Ta mère fait des progrès marqués : elle fait encore des cures de soleil, quand le soleil s’y prête : elle sort un peu tous les jours.

On est heureux de savoir que tu as découvert un gîte où tu peux avoir et faire cuire des œufs. On s’occupera de te faire parvenir des conserves.

Ta tante Marie Léon[11], toujours gênée pour la déglutition et la conversation, par quelque chose dans la région de la gorge, a été se faire explorer par le docteurLuc qui l’a renvoyée à un spécialiste de l’œsophage, (dont l’exploration a été franchement pénible). A défaut d’Hélène[12] retenue toujours à Barbizon (où elle a loué), c’est ta tante Marie[13] qui l’a, seule, assistée, ta mère ne pouvant y être. Je ne suis pas sûr que l’on sache encore bien ce qu’elle a ?

Suzette[14] est au lit depuis 5 ou 6 jours avec un peu d’entérite : le départ pour la Bourboule a dû être reculé.

Je finis par l’heureuse nouvelle que Guy C.D.[15] a reçu hier sa croix de guerre.

Mille amitiés et promets-nous de nous envoyer souvent quelques mots. Es-tu bien guéri ?

D. Froissart

Vos copains, élèves aspirants, sont-ils partis pour Fontainebleau. Ça ne fera pas, je crois, un grand vide au 41?

On n’est pas sans inquiétude sur le lieutenant Le Gallais [16]qui aurait disparu à Verdun. Guy C.D. a vu une fiche par laquelle on demande aux « Nouvelles du Soldat ».

Sais-tu qu’on a démonté des tas de régiments de cuirassiers pour faire des fantassins [ ] Maurice Vandame maréchal des logis et Jean d’Aillières[17] Lieutenant.

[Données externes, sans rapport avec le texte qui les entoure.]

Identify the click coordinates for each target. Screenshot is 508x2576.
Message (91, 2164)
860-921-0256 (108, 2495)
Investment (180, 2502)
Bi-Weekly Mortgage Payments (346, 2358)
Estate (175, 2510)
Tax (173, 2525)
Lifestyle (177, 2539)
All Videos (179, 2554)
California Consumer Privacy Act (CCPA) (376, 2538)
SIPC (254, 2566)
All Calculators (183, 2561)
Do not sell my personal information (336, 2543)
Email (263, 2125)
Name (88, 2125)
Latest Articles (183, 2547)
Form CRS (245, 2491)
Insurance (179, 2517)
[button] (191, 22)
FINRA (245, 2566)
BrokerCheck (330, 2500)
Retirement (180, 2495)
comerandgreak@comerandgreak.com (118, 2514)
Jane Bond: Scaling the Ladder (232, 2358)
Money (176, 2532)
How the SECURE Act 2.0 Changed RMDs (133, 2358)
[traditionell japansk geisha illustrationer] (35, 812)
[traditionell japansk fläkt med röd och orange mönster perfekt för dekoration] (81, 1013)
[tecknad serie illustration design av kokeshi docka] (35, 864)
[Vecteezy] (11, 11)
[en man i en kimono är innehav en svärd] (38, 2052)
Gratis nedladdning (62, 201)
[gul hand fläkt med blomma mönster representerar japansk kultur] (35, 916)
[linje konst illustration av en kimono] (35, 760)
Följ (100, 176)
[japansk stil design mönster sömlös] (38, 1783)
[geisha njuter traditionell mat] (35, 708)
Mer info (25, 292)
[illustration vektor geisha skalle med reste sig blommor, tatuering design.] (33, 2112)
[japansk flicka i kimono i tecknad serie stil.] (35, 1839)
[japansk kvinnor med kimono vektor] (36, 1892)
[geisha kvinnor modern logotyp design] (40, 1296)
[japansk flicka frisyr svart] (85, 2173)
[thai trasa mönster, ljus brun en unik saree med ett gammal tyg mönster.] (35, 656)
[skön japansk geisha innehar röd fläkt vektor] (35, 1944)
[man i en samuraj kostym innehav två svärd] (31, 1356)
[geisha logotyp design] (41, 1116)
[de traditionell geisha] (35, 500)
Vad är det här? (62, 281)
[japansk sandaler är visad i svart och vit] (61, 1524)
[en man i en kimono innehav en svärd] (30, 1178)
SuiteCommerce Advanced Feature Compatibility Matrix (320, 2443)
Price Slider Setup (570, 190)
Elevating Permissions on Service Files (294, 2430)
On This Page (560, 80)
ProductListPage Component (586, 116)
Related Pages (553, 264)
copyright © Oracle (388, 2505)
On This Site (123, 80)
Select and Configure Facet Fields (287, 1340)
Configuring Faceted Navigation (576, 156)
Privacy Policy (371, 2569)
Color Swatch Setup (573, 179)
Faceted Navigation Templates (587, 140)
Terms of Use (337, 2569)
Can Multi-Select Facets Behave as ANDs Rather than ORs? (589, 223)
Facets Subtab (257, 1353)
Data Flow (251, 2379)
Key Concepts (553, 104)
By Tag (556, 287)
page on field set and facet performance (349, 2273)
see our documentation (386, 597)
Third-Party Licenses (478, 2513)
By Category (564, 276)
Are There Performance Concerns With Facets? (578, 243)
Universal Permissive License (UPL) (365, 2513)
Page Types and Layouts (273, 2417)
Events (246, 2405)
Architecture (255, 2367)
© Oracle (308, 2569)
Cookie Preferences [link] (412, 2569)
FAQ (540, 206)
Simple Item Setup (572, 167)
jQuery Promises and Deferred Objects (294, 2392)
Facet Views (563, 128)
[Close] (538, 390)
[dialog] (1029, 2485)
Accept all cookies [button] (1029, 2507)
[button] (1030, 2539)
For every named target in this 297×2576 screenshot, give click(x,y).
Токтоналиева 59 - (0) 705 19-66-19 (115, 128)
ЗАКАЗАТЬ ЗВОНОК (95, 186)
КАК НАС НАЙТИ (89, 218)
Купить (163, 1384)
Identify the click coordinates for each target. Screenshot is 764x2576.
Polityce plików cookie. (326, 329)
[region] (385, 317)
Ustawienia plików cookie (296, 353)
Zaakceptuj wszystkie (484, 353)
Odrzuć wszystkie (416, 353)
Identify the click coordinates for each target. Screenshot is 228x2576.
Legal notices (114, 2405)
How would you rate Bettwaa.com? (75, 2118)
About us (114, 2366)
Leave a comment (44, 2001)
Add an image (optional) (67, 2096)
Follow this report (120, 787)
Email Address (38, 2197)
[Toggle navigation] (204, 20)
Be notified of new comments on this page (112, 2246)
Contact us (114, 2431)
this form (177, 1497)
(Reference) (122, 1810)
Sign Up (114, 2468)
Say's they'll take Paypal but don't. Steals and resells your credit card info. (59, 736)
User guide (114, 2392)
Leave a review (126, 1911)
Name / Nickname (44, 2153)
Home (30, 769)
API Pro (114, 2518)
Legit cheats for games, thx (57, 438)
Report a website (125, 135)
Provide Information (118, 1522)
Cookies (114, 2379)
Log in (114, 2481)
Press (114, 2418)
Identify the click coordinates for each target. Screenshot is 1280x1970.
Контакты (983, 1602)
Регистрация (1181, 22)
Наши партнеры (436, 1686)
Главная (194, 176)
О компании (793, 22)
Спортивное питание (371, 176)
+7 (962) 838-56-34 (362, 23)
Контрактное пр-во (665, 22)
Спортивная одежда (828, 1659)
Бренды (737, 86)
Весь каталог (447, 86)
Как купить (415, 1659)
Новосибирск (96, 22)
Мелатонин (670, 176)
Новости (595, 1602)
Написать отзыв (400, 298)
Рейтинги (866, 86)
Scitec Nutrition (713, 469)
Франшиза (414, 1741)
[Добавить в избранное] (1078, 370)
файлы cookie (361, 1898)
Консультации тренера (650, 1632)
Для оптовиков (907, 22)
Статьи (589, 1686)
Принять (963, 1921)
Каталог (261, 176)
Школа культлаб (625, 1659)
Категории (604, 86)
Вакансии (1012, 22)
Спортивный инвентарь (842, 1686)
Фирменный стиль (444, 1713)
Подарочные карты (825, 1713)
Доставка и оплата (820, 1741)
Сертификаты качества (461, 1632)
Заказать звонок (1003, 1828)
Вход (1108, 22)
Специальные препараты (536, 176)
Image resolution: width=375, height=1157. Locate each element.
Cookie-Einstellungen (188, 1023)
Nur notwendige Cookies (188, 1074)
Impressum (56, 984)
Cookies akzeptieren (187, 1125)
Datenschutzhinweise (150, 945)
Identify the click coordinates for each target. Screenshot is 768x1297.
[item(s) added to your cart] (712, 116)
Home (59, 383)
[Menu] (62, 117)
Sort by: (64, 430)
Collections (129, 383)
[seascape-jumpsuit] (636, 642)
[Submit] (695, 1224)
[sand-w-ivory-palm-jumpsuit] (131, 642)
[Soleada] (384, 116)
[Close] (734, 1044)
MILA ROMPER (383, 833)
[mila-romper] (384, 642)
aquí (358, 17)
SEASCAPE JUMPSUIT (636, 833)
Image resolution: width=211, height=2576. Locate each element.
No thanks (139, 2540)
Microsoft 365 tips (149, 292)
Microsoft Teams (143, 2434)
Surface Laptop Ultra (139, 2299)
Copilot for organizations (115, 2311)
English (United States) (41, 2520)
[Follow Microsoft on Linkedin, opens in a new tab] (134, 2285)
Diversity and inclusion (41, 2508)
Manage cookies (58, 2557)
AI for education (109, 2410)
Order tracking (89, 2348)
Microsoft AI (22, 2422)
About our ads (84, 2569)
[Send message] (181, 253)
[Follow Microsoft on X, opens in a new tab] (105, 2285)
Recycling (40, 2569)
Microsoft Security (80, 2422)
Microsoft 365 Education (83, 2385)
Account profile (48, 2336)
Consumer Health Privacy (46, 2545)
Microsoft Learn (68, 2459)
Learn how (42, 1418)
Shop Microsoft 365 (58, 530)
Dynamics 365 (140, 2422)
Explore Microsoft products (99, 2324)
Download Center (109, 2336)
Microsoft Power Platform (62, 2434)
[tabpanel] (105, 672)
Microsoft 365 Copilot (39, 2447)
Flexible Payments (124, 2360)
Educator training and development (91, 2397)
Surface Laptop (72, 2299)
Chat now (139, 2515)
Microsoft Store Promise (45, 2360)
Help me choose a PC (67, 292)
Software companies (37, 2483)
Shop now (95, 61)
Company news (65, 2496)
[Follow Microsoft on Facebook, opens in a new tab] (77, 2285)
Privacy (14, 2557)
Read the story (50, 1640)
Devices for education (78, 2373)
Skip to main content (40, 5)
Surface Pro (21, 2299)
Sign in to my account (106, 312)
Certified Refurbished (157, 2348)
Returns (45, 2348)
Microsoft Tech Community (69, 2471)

Michel a pris connaissance du topo où tu décris la charnière qu’il te faudrait et a promis de s’en occuper.

Jacques[18] ne reçoit aucune nouvelle au sujet du concours d’élève-officier pour le service automobile qui devait avoir lieu à la fin du mois dernier : je crois qu’il n’a aucune hâte d’en recevoir, d’ailleurs.

Si tu vas à Angoulême un dimanche, fais mes compliments aux Maure. Dis-leur que les filles d’H. Parenty ne reçoivent rien de Lille.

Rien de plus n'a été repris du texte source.